Люминесцентная (флюоресцентная) микроскопия основана на способности некоторых веществ люминесцировать, т.е. светиться при освещении невидимым ультрафиолетовым или синим светом.
Цвет люминесценции смещен в более длинноволновую часть спектра по сравнению с возбуждающим ее светом (правило Стокса). При возбуждении люминесценции синим светом цвет ее может быть от зеленого до красного; если люминесценция возбуждается ультрафиолетовым излучением, то свечение может быть в любой части видимого спектра. Эта особенность люминесценции позволяет, используя специальные светофильтры, поглощающие возбуждающий свет, наблюдать сравнительно слабое люминесцентное свечение.
Устройство люминесцентного микроскопа и правила работы с ним отличаются от таковых обычного светового микроскопа в основном следующим:
- наличием мощного источника света в осветителе, излучающего преимущественно в коротковолновой (ультрафиолетовой, синей) части спектра (ртутно-кварцевая лампа сверхвысокого давления или галогенная кварцевая лампа);
- наличием системы светофильтров: → возбуждающие светофильтры пропускают только ту часть спектра, которая возбуждает люминесценцию: → теплозащитный светофильтр защищает от перегрева другие светофильтры, препарат и оптику люминесцентного микроскопа. В некоторых отечественных люминесцентных микроскопах теплозащитную функцию, кроме того, выполняет кювета с плоскопараллельными стеклами, заполненная дистиллированной водой; → "запирающие" светофильтры расположены между препаратом и окуляром. Эти светофильтры поглощают возбуждающее излучение и пропускают свет люминесценции от препарата к глазу наблюдателя.

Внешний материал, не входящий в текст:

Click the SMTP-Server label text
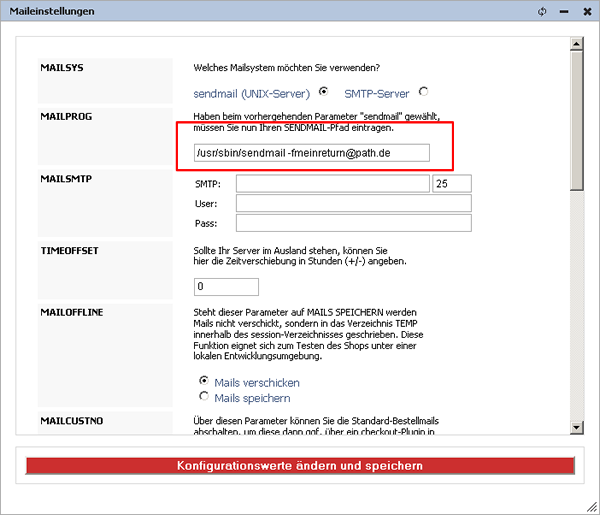Viewport: 600px width, 515px height. coord(378,92)
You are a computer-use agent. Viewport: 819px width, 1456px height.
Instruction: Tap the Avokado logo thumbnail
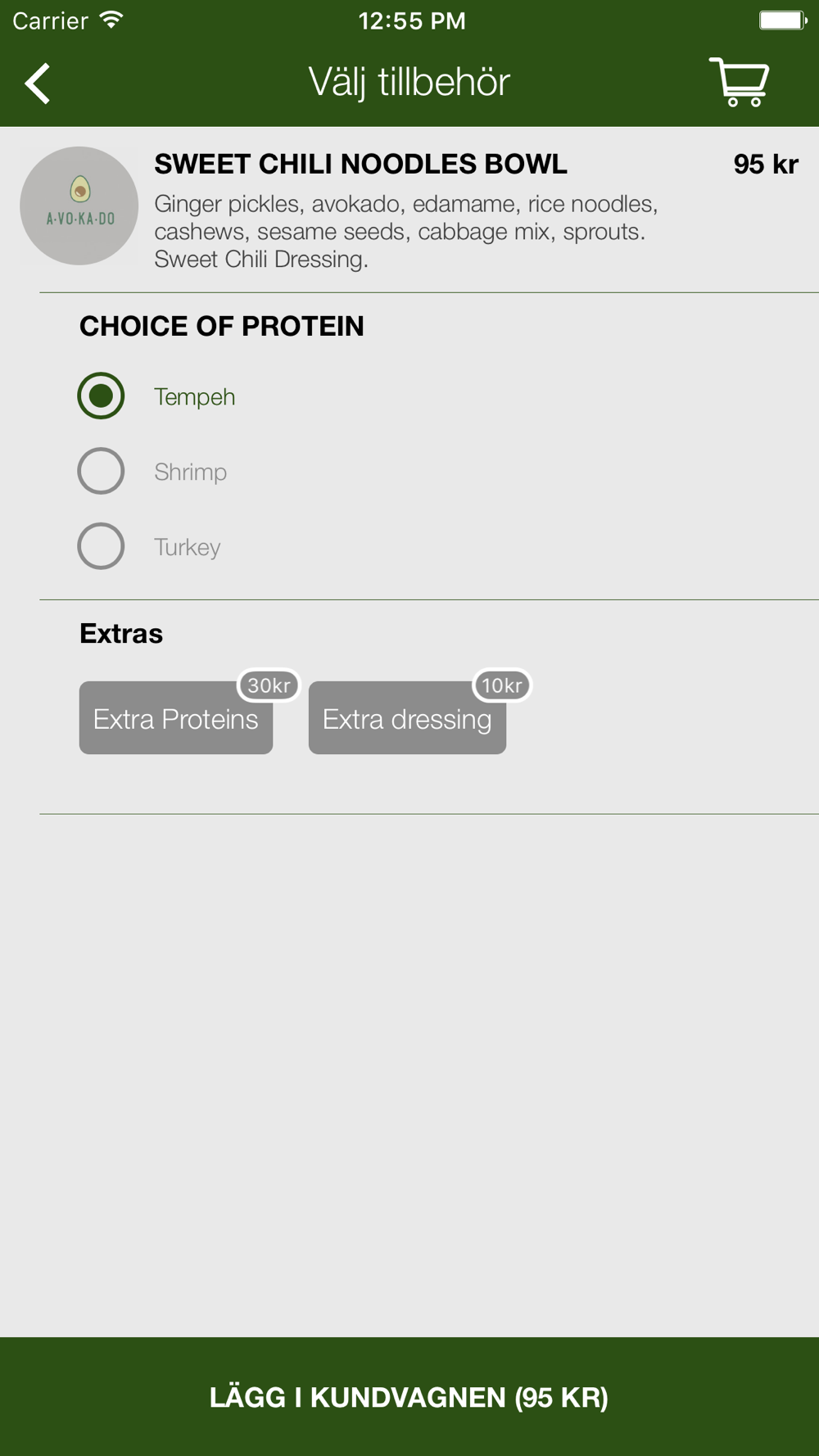click(x=79, y=206)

В нашей стране разработан эффективный способ освещения препаратов для возбуждения люминесценции, который заключается в том, что препарат освещают светом, падающим на него через объектив. Благодаря этому освещенность увеличивается при использовании объективов, имеющих большую числовую апертуру, т.е. тех, которые используются для изучения микроорганизмов. Важную роль при этом способе освещения играет специальная интерференционная светоделительная пластинка, направляющая свет в объектив. Она представляет собой полупрозрачное зеркало, избирательно отражающее и направляющее в объектив область спектра, которая возбуждает люминесценцию, а пропускает в окуляр свет люминесценции.
Оптика объективов люминесцентного микроскопа изготавливается из нелюминесцирующих сортов оптического стекла и склеивается специальным нелюминесцирующим клеем. На оправе таких объективов выгравирована буква "Л". При работе с Объективами масляной иммерсии используется нелюминесцирующее иммерсионное масло.
Поскольку большинство микроорганизмов не обладают собственной люминесценцией, существует несколько способов их обработки для наблюдения в люминесцентном микроскопе. Прежде всего это флюорохромирование – окрашивание сильно разведенными (до нескольких мкг/мл) растворами флюоресцирующих красителей (флюорохромов). Этот метод используется для бактериоскопического исследования возбудителей некоторых инфекций: туберкулеза (аурамин), дифтерии (корифосфин), включений в клетках, образуемых некоторыми вирусами (примулин), и др. Этот же способ может применяться для Цитохимического изучения живых и фиксированных микроорганизмов: некоторые флюорохромы избирательно связываются с полимерами клетки (например, акридиновый оранжевый, связываясь с ДНК, флюоресцирует зеленым, а с РНК – красным).
В отличие от обычных красителей флюорохромы применяют в больших разведениях (до 1:500 000 и выше). Это дает возможность использовать их для прижизненного флюорохромирования, поскольку в таких разведениях значительно снижается их токсическое действие на клетки. Необходимо отметить, что повышение концентрации флюорохрома нередко приводит к снижению яркости флюоресценции (концентрационное гашение). Значительно снижают яркость флюоресценции или полностью ее гасят тяжелые металлы, железо и некоторые другие вещества. В связи с этим для фиксации не могут быть использованы жидкости, содержащие тяжелые металлы, а для промывки – вода, содержащая примесь железа.
Метод флюорохромирования нашел применение в бактериоскопической диагностике некоторых инфекций благодаря тому, что он обладает более высокой чувствительностью, поскольку ярко светящиеся на темном фоне бактерии легче обнаружить, чем при обычном окрашивании, даже при меньшем увеличении. В частности, при окрашивании по Цилю–Нильсену замена фуксина на флюорохром аурамин ОО позволяет более эффективно выявлять с помощью люминесцентной микроскопии кислотоустойчивые палочки в исследуемом материале. Флюорохром корифосфин избирательно окрашивает зерна волютина, что позволяет использовать его в бактериоскопической диагностике дифтерии.